Meida’s hands stopped moving. “Someone beat you to it.”
“What?”
“I know!” Saving the work she’d been doing, Meida closed the program and turned toward her daughter. “No one had any ideas the last time I asked, but someone must’ve had a moment of genius, because the conversion issue has been nonexistent for the last three days.”
“Someone had a moment of genius? You say that like you don’t know who it was.”
“I don’t.” Meida frowned and glanced at the closest officer. “One of them tried to take credit at first, but they flubbed it when I made them explain how they worked the patch into place without upsetting the balance in the output. The rest of them didn’t dare step up after that, because none of them could answer the question, either.”
“Specters?” Cira asked, only partially teasing.
“I’d actually been hoping you’d fixed it, but since that’s clearly not the case.” Meida shrugged, her frustrated frown deepening. “At this point, it has to be specters, because if not, Novis is gaining sentience, fixing herself, and on her way to putting me out of a job.”

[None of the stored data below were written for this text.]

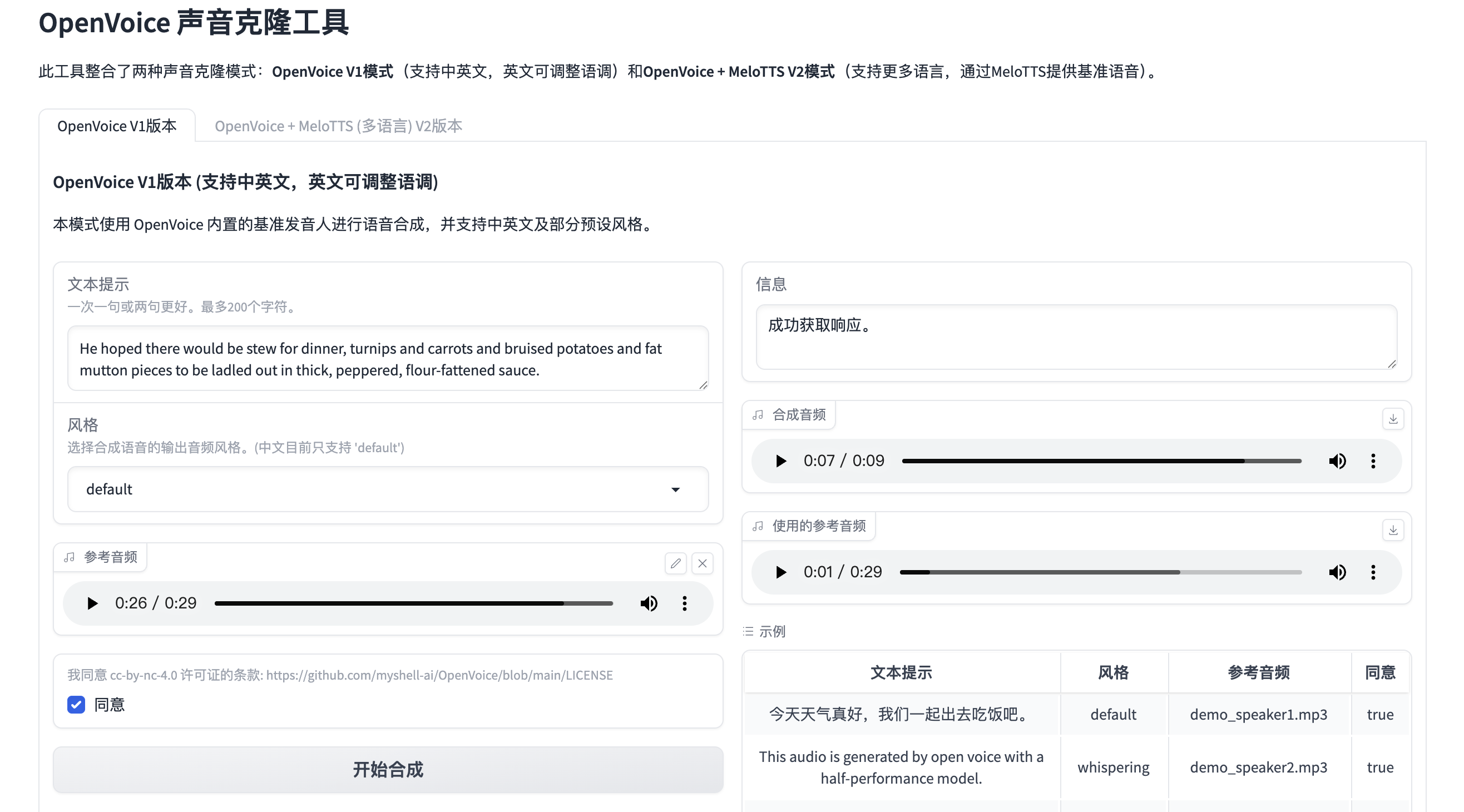Load the whispering demo_speaker2.mp3 example row

pyautogui.click(x=901, y=767)
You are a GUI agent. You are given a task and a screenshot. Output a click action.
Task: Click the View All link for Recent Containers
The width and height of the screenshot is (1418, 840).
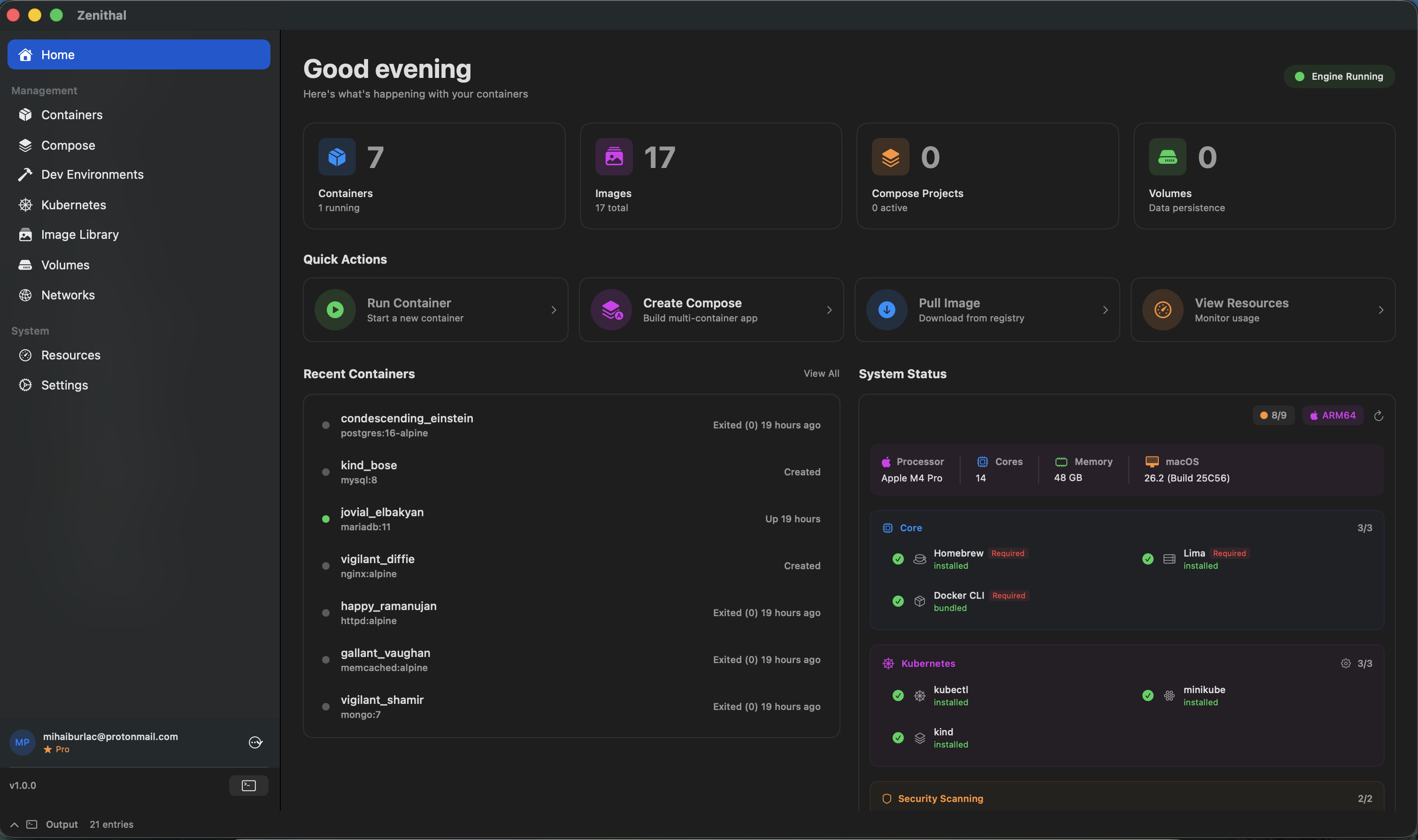pos(821,374)
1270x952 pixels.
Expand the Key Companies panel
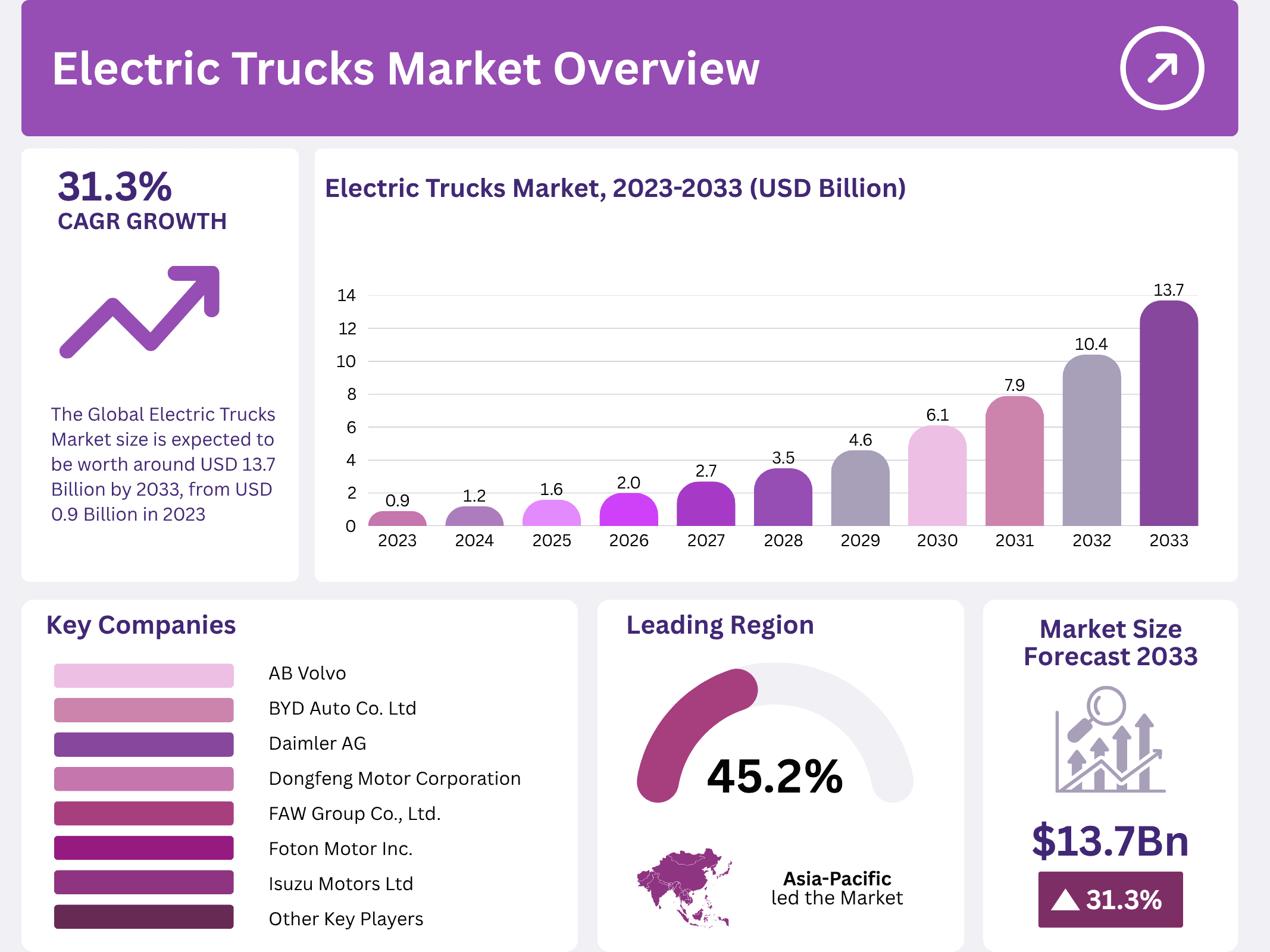point(141,625)

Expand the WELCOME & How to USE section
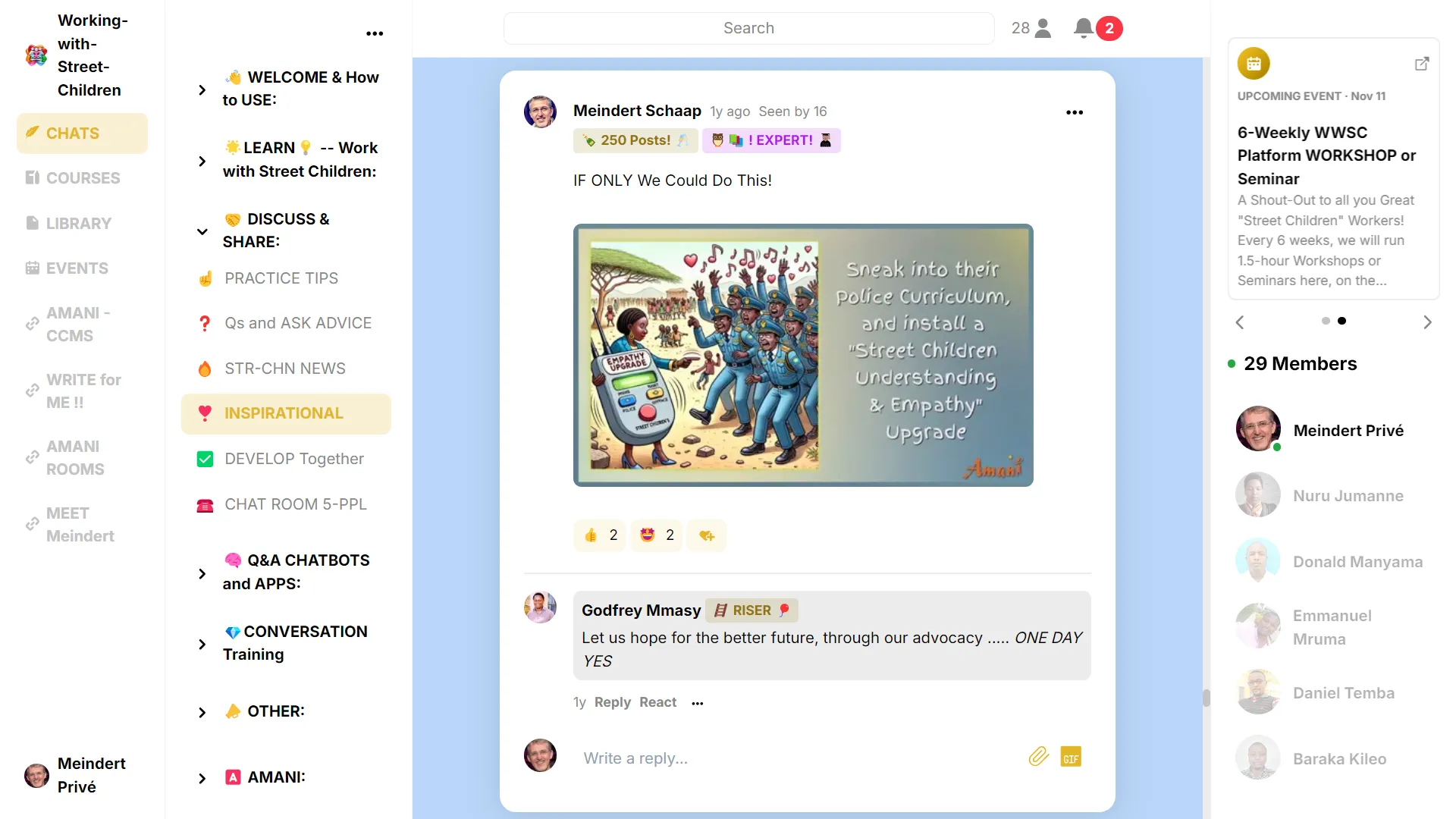tap(202, 89)
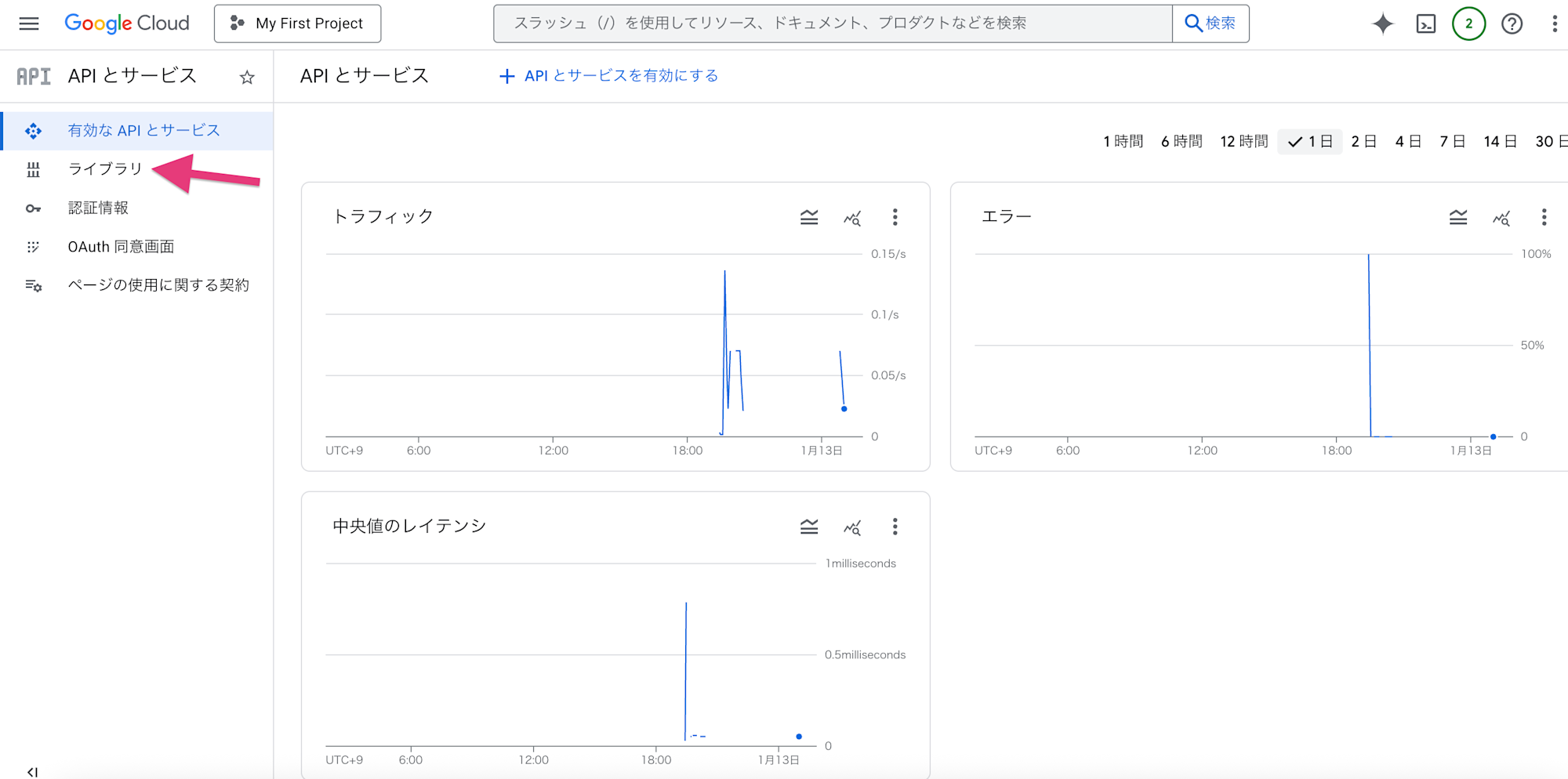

Or Mika—Tinker, as Riston always called her—had been down here playing with things she shouldn’t be. It was hard to keep the realization off her face, so Cira turned to the display. “Show me what they did, at least. I want to see if I was right.”
Meida took Cira through the adjustments one by one. Some were the same as what Cira had come up with. Others were deceptively simple, and equally brilliant, changes Cira doubted she’d ever have considered. Envy warred with frustration and pride as Meida waxed poetic about the genius of the solution. Cira yearned for this kind of innate aptitude at something—anything except astronavigation. She was also angry at the risks Tinker had taken, both for exposure and for damage, by coming down here and messing with crucial systems. Both feelings were small and hollow compared to the pride swelling in her chest.